Re: [PATCH v3 3/3] docs: define policy forbidding use of AI code generators

qemu-devel.nongnu.org archive mirror
 help / color / mirror / Atom feed

From: "Philippe Mathieu-Daudé" <philmd@linaro.org>
To: "Daniel P. Berrangé" <berrange@redhat.com>
Cc: "Markus Armbruster" <armbru@redhat.com>,
	"Stefan Hajnoczi" <stefanha@gmail.com>,
	qemu-devel@nongnu.org, "Thomas Huth" <thuth@redhat.com>,
	"Alex Bennée" <alex.bennee@linaro.org>,
	"Michael S . Tsirkin" <mst@redhat.com>,
	"Gerd Hoffmann" <kraxel@redhat.com>,
	"Mark Cave-Ayland" <mark.cave-ayland@ilande.co.uk>,
	"Kevin Wolf" <kwolf@redhat.com>,
	"Stefan Hajnoczi" <stefanha@redhat.com>,
	"Alexander Graf" <agraf@csgraf.de>,
	"Paolo Bonzini" <pbonzini@redhat.com>,
	"Richard Henderson" <richard.henderson@linaro.org>,
	"Peter Maydell" <peter.maydell@linaro.org>,
	"Pierrick Bouvier" <pierrick.bouvier@linaro.org>
Subject: Re: [PATCH v3 3/3] docs: define policy forbidding use of AI code generators
Date: Wed, 4 Jun 2025 11:19:10 +0200	[thread overview]
Message-ID: <3f35fb33-97f9-433e-a5bd-86d2926cf3d5@linaro.org> (raw)
In-Reply-To: <aEAGadbMexZ9mm4a@redhat.com>

On 4/6/25 10:40, Daniel P. Berrangé wrote:
> On Wed, Jun 04, 2025 at 09:54:33AM +0200, Philippe Mathieu-Daudé wrote:
>> On 4/6/25 09:15, Daniel P. Berrangé wrote:
>>> On Wed, Jun 04, 2025 at 08:17:27AM +0200, Markus Armbruster wrote:
>>>> Stefan Hajnoczi <stefanha@gmail.com> writes:
>>>>
>>>>> On Tue, Jun 3, 2025 at 10:25 AM Markus Armbruster <armbru@redhat.com> wrote:
>>>>>>
>>>>>> From: Daniel P. Berrangé <berrange@redhat.com>
>>>    >> +
>>>>>> +The increasing prevalence of AI code generators, most notably but not limited
>>>>>
>>>>> More detail is needed on what an "AI code generator" is.

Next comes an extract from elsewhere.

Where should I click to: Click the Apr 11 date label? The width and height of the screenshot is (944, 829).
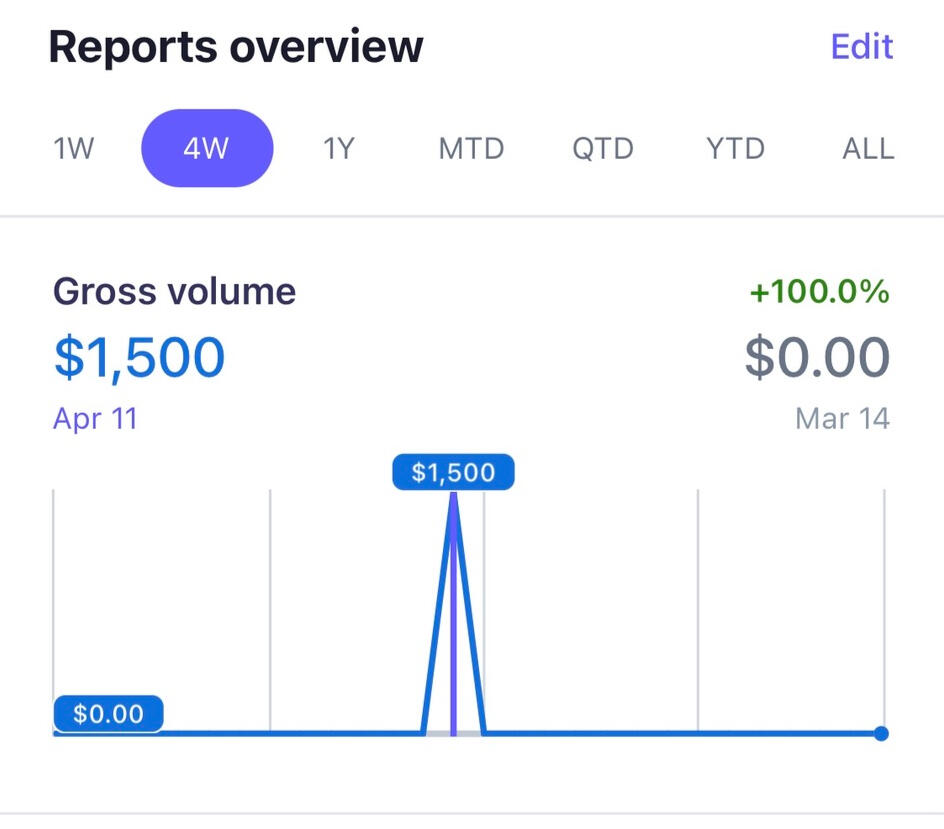(95, 417)
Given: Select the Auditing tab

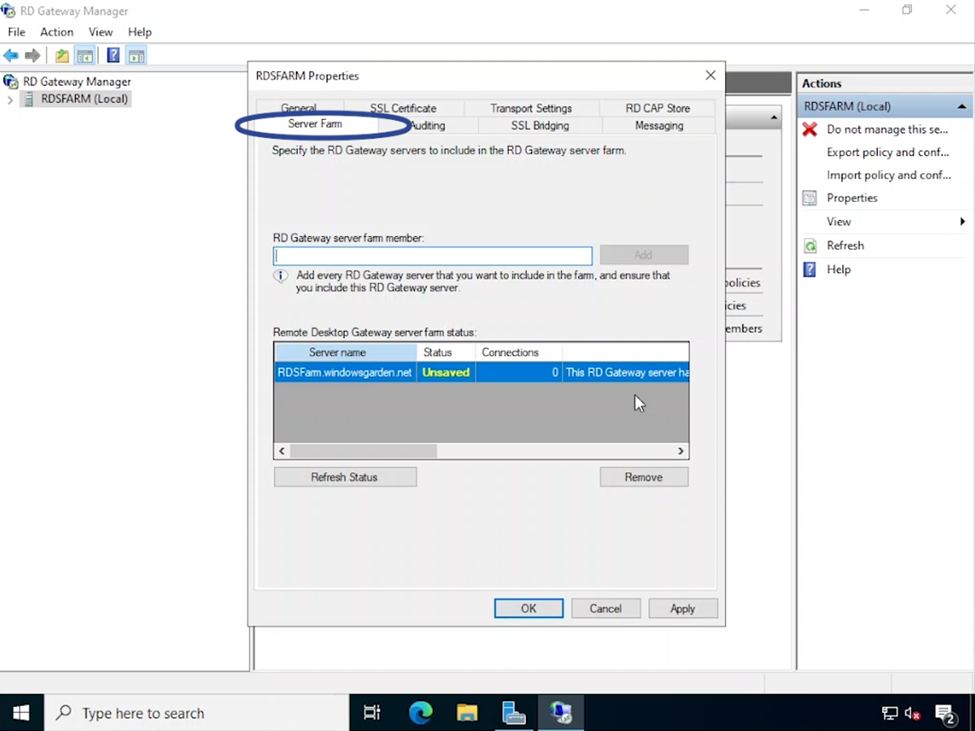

Coding
>>>>> assistant tools range from autocompletion to linters to automatic code
>>>>> generators. In addition there are other AI-related tools like ChatGPT
>>>>> or Gemini as a chatbot that can people use like Stackoverflow or an
>>>>> API documentation summarizer.
>>>>>
>>>>> I think the intent is to say: do not put code that comes from _any_ AI
>>>>> tool into QEMU.
>>>>>
>>>>> It would be okay to use AI to research APIs, algorithms, brainstorm
>>>>> ideas, debug the code, analyze the code, etc but the actual code
>>>>> changes must not be generated by AI.
>>>
>>> The scope of the policy is around contributions we receive as
>>> patches with SoB. Researching / brainstorming / analysis etc
>>> are not contribution activities, so not covered by the policy
>>> IMHO.
>>>
>>>>
>>>> The existing text is about "AI code generators".  However, the "most
>>>> notably LLMs" that follows it could lead readers to believe it's about
>>>> more than just code generation, because LLMs are in fact used for more.
>>>> I figure this is your concern.
>>>>
>>>> We could instead start wide, then narrow the focus to code generation.
>>>> Here's my try:
>>>>
>>>>     The increasing prevalence of AI-assisted software development results
>>>>     in a number of difficult legal questions and risks for software
>>>>     projects, including QEMU.  Of particular concern is code generated by
>>>>     `Large Language Models
>>>>     <https://en.wikipedia.org/wiki/Large_language_model>`__ (LLMs).
>>>
>>> Documentation we maintain has the same concerns as code.
>>> So I'd suggest to substitute 'code' with 'code / content'.
>>
>> Why couldn't we accept documentation patches improved using LLM?
> 
> I would flip it around and ask why would documentation not be held
> to the same standard as code, when it comes to licensing and legal
> compliance ?
> 
> This is all copyright content that we merge & distribute under the
> same QEMU licensing terms, and we have the same legal obligations
> whether it is "source code" or "documentation" or other content
> that is not traditional "source code" (images for example).
> 
> 
>> As a non-native English speaker being often stuck trying to describe
>> function APIs, I'm very tempted to use a LLM to review my sentences
>> and make them better understandable.
> 
> I can understand that desire, and it is an admittedly tricky situation
> and tradeoff for which I don't have a great answer.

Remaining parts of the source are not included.